US President Joe Biden speaks during a reception in the East Room of the White House in Wa
Chris Kleponis/CNP/Bloomberg

President Donald Trump’s United States Citizenship and Immigration Services (USCIS) will begin re-vetting refugees resettled in American communities by the Biden administration, a new report details.

An internal USCIS memo, obtained by CBS News, details the administration’s plan to have a second look at hundreds of thousands of refugees whom the Biden administration brought to the U.S. over the course of four years.

CBS News reports:

The memo, dated Nov. 21 and signed by U.S. Citizenship and Immigration Services Director Joseph Edlow, instructs agency officials to investigate the cases of refugees who entered the U.S. over a four-year period, between Jan. 20, 2021, and Feb. 20, 2025. [Emphasis added]

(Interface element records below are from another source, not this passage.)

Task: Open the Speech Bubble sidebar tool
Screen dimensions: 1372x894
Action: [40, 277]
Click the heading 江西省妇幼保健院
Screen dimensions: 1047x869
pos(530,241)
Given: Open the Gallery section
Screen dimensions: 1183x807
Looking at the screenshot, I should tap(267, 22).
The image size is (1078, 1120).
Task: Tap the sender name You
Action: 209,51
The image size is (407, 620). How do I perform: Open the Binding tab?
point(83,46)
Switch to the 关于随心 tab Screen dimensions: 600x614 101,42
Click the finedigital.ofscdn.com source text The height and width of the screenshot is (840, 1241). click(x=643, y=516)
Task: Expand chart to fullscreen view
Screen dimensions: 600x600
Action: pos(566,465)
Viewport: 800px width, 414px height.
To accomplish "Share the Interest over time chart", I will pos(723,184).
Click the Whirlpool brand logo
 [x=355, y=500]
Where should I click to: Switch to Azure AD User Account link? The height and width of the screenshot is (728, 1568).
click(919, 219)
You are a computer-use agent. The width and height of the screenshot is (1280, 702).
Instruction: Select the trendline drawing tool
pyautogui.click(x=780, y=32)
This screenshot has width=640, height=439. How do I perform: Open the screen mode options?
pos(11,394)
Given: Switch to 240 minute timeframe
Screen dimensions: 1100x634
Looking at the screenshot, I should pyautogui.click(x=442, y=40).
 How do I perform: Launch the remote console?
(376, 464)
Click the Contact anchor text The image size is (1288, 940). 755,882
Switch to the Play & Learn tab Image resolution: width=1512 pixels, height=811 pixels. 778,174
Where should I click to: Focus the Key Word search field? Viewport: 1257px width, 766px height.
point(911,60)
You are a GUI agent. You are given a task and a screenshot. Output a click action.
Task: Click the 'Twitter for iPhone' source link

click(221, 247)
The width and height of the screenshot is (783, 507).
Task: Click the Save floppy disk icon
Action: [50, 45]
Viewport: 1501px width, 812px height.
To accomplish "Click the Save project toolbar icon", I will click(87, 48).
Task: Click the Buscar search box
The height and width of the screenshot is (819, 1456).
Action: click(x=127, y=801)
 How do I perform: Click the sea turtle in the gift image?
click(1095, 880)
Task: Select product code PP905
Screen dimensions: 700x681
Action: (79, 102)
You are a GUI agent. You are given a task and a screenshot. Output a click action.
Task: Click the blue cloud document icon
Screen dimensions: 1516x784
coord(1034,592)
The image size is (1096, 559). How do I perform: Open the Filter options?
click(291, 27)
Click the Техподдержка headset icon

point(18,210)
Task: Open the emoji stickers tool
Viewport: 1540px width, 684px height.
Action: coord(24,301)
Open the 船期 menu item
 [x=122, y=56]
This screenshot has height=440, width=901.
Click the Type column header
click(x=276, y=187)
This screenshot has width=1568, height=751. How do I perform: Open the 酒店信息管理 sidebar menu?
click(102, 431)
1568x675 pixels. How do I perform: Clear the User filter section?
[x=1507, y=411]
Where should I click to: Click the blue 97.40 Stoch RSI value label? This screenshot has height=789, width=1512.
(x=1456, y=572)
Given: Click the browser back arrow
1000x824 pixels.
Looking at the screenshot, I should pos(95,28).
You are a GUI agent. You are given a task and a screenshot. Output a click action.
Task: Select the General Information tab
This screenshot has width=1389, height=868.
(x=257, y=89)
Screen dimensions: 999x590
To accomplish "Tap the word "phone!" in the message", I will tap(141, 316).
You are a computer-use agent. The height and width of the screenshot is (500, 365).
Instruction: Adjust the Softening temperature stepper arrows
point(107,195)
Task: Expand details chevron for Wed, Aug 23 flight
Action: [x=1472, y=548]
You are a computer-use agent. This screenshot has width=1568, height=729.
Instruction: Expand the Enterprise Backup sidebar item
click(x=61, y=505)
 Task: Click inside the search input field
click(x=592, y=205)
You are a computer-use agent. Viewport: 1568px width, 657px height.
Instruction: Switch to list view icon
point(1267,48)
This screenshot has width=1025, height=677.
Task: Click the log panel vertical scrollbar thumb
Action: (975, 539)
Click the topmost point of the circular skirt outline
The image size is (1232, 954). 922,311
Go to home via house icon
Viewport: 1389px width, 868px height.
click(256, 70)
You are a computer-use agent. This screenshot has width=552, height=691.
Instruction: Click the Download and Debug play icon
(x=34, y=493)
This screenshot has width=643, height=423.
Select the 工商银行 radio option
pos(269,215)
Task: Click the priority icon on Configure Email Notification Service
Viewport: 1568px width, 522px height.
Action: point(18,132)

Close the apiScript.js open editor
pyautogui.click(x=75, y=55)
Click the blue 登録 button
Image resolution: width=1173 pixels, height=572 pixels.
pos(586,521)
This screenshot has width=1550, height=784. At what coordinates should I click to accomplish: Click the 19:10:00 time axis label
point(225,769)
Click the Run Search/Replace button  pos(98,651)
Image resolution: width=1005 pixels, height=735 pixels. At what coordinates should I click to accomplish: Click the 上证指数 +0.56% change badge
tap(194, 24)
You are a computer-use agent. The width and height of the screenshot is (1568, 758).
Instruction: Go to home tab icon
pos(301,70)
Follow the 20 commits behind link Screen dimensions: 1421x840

Edlow directed USCIS officials to review the cases of all refugees admitted during this time period, and to potentially reinterview them. Those investigations and reinterviews, Edlow wrote, would focus on determining whether those individuals met the definition of a refugee when they entered the U.S. and whether there are any legal barriers that would make them ineligible to become permanent residents of the U.S. [Emphasis added]

As a result of the re-vetting, USCIS officials are pausing pending green card applications from refugees who were resettled under President Joe Biden.

The Trump administration has hugely reduced the refugee resettlement program to more manageable levels. For Fiscal Year 2026, the refugee cap has been set for 7,500. This is not a cap to meet but rather a numerical limit by which the administration will not exceed.

This is a 94 percent reduction in the refugee cap compared to Biden’s last year in office, when he set the cap at 125,000 refugees.